Transcribe the entries exactly. Omit the pictures.

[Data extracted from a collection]
----
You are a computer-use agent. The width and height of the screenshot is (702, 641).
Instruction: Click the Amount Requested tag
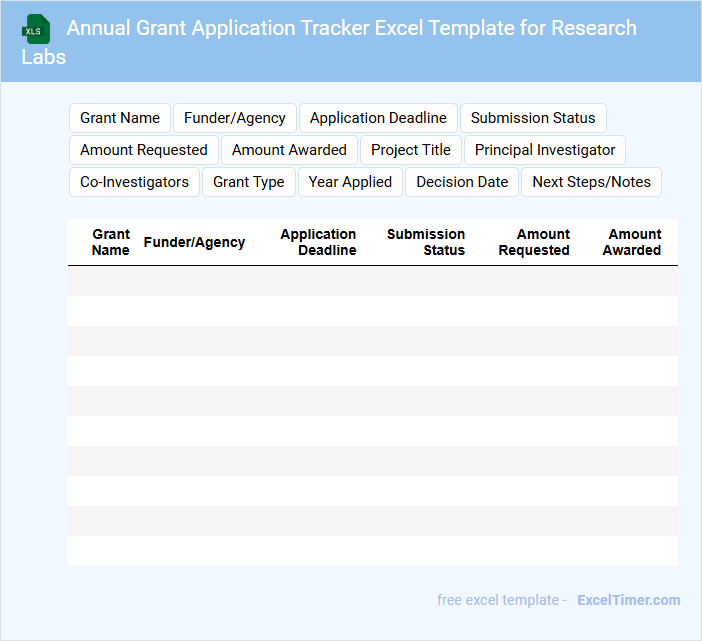[x=144, y=150]
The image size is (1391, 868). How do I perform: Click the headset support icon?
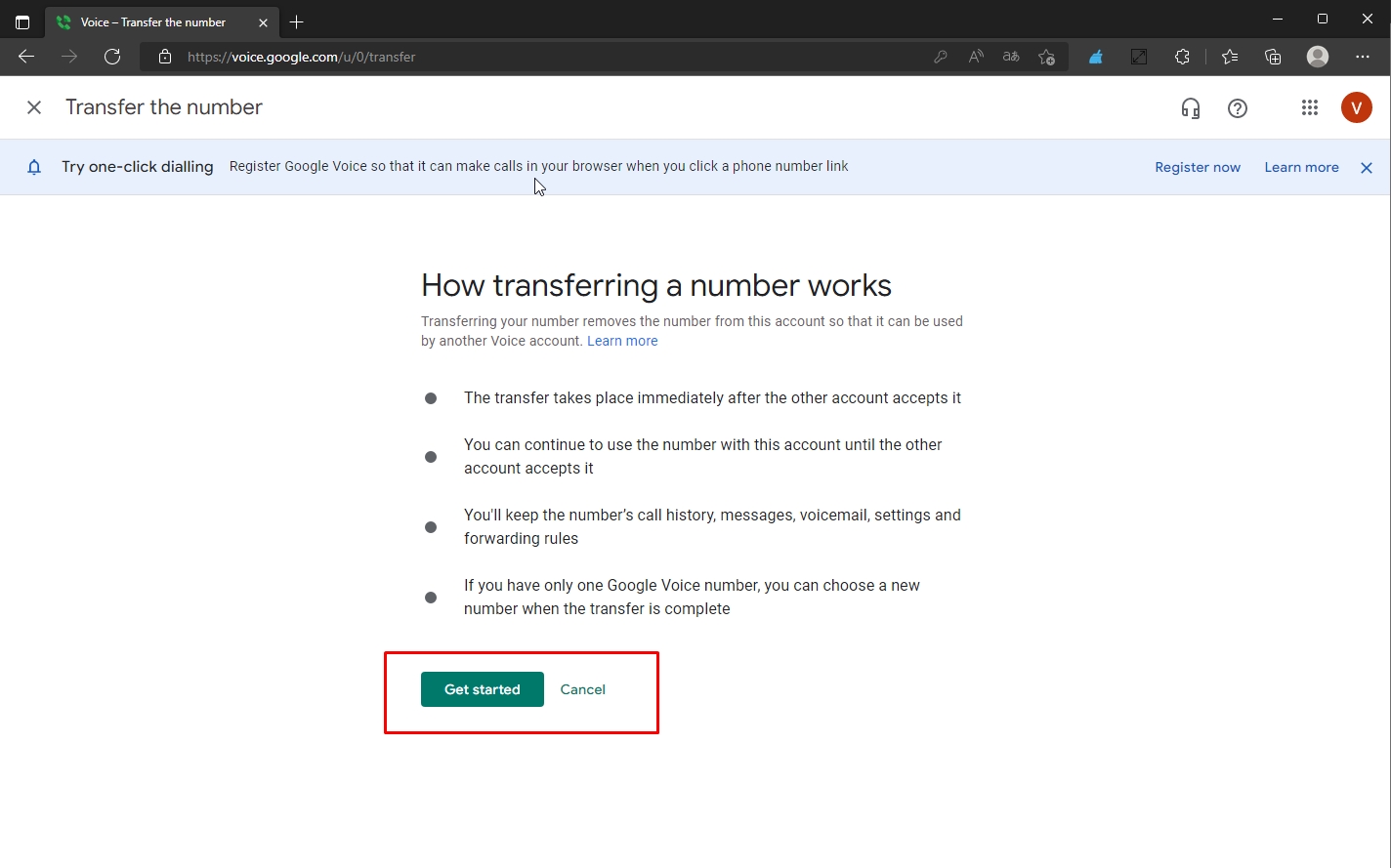1190,108
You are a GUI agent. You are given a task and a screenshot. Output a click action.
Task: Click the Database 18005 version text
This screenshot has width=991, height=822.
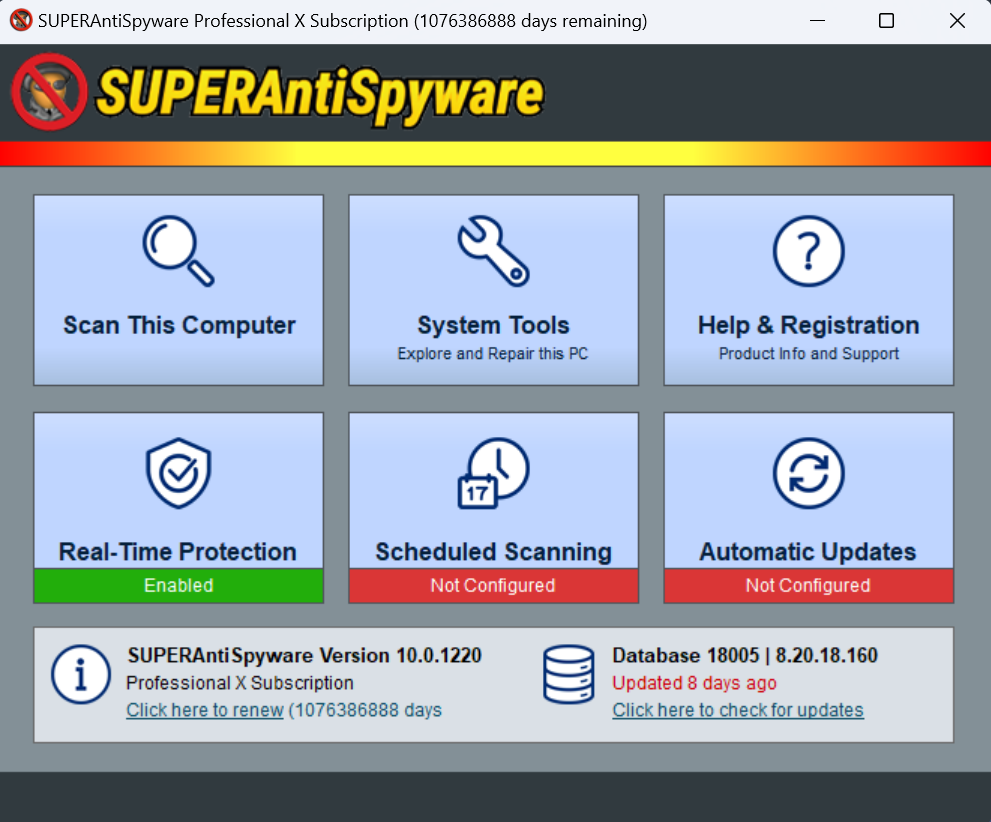745,655
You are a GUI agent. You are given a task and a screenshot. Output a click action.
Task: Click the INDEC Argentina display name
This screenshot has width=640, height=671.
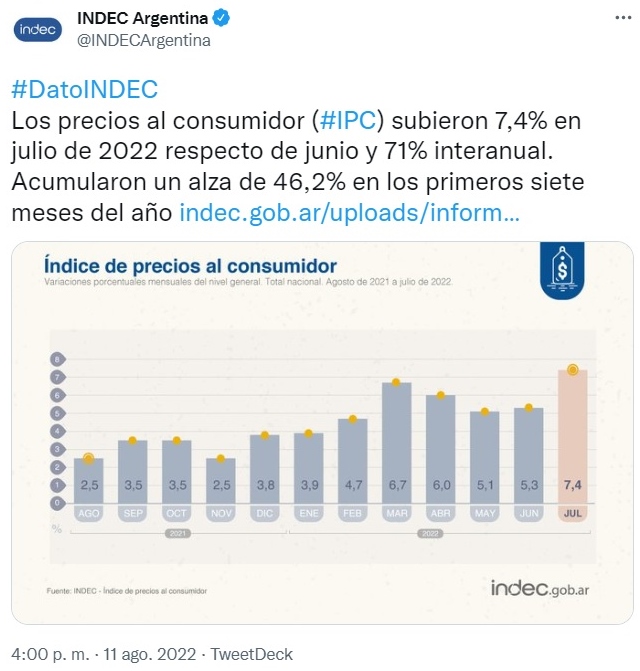(142, 18)
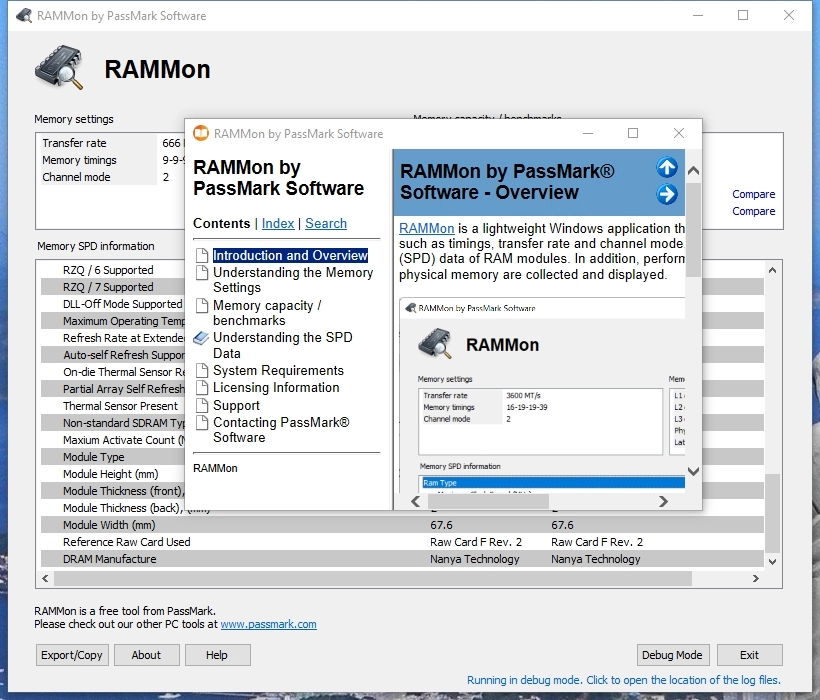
----
▸ Solution for this task:
You are a computer-use agent. The width and height of the screenshot is (702, 641).
Instruction: Click the Amount Requested tag
[x=144, y=150]
The image size is (1391, 868). How do I perform: Click the headset support icon?
1190,108
You are a GUI agent. You are given a task and a screenshot. Output a click action.
Task: Click the Database 18005 version text
This screenshot has width=991, height=822.
745,655
You are a GUI agent. You are given a task and a screenshot. Output a click action.
Task: Click the INDEC Argentina display name
This screenshot has width=640, height=671.
(142, 18)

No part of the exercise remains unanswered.